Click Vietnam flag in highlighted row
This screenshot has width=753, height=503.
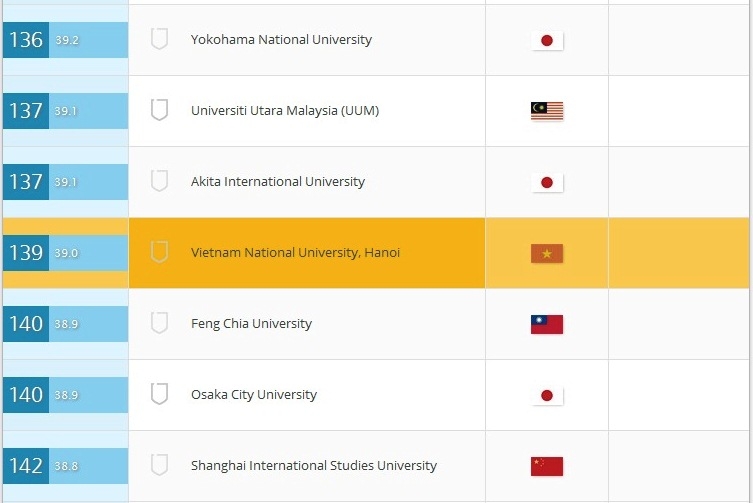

● ● ● ● ●

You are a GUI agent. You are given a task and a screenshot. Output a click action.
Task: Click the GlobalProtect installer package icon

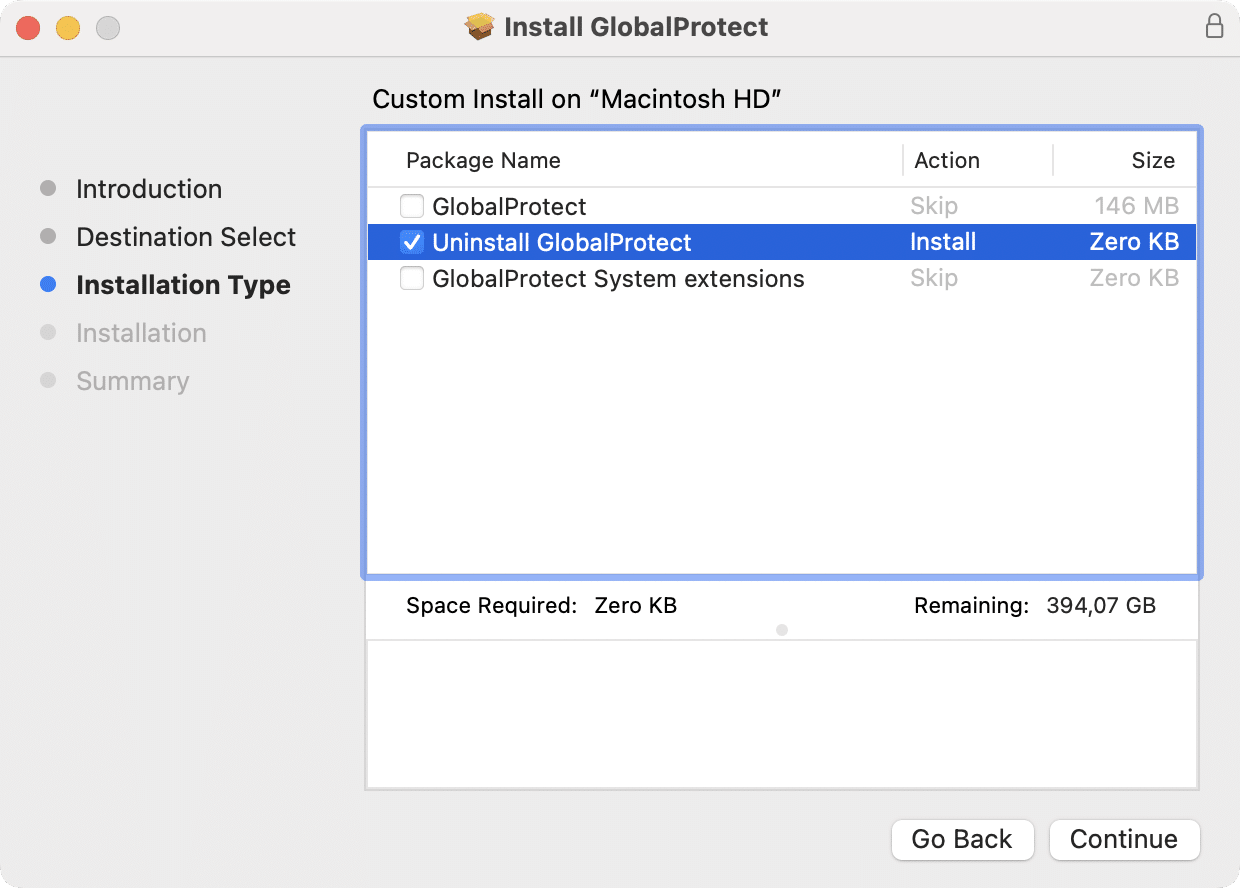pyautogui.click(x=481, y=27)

● ● ● ● ●

▶ Problem requirements: Would you print, exactly as written, every line above from the one holding "Click Vietnam flag in highlighted row" through the one holding "This screenshot has width=753, height=503.", with both included and no other lines?

▶ Expected answer:
Click Vietnam flag in highlighted row
This screenshot has width=753, height=503.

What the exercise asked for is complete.